Мария происходила из старинного дворянского рода, воспитывалась в Павловском институте в Петербурге. Через свою институтскую подругу познакомилась с участниками народнической организации «Народная воля» и помогала им.
Вольномыслие Ивана, соединенное с юридическим образованием и профессией адвоката, сделали его активным членом Партии на-родной свободы (конституционные демократы, или кадеты).
Свободомыслие обоих проявилось в семейной жизни. Они обвенчались после восемнадцати лет совместной жизни, когда уже родились все шестеро их детей.
23 февраля 1917 года со стихийных возмущений населения в длинных голодных очередях началась Февральская революция. Через неделю царь отрекся от престола, самодержавие пало.
На этой самой неделе (25.02.1917) старшая сестра Кати Софиано записала в своем дневнике:
Нынче у мамы встретила какого-то учителя физики Дмитрия Ивановича, невыразимо некрасивого, неловкого. Хороши только глаза — милые, добрые, чистые. Катя влюблена и он в нее до такой степени, что не могут и, кажется, не хотят это скрыть. Приятно и радостно на них смотреть.
Двадцативосьмилетний преподаватель физики Дмитрий Сахаров был сыном адвоката и внуком потомственного священника. Двадцатичетырехлетняя Катя — дочь потомственного военного.
Родители влюбленных принадлежали к разным слоям образованного русского общества. И дело не в том, что, с одной стороны, это был чисто дворянский род, а с другой — только наполовину, к 1917 году это уже не имело особого значения. Важнее разное отношение к власти. Предки Андрея Сахарова по материнской линии исправно служили государству. А по отцовской — осуществляли власть духовную, пока не усомнились, что всякая власть — от Бога. Родители Дмитрия в молодости более десяти лет состояли под негласным надзором полиции, дважды подвергались домашнему обыску и даже аресту. Это, впрочем, не помешало успешной адвокатской карьере деда Андрея Ивана Сахарова, а как только в 1905 году в России забрезжил свет легальной политической жизни, он принял участие в создании Конституционно-демократической партии, или Партии народной свободы.

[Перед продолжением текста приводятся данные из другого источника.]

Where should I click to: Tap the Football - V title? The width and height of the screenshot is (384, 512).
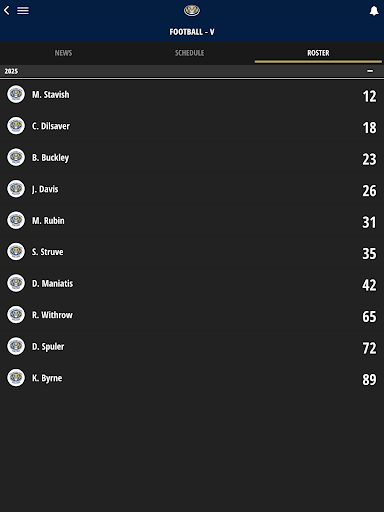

Однако к 1917 году и это различие устранилось жизнью. Недаром Февральская демократическая революция была столь мирной: недееспособность самодержавия стала видна и военным профессионалам — попытка царских властей подавить стихийные народные возмущения силой не удалась, военные отказались повиноваться.
Российская интеллигенция в своем большинстве с энтузиазмом приняла установление республики и демократических свобод. Красные бантики надевали люди весьма далекие от политики и тем более от марксизма. Сейчас, когда «красные» стало пугающим словом и в России, этот пыл нелегко понять. Западному человеку, не знающему русского языка, понять это еще труднее.
Среди различий русского и английского языков одно имеет прямое отношение к политической истории. Русское слово «красный» — архаичный, но живой синоним слов «красивый, прекрасный», и название Красной площади в Москве несет именно этот смысл; а «белый» имеет скорее отрицательный привкус (белоручка). Возможно, это общеазиатское наследие — в традиционной китайской опере, например, положительные герои одеты в красное, отрицательные — в белое. В английском языке эмоциональная нагрузка противоположна — белый соответствует благородству, чистоте, красный — разъяренности, задолженности.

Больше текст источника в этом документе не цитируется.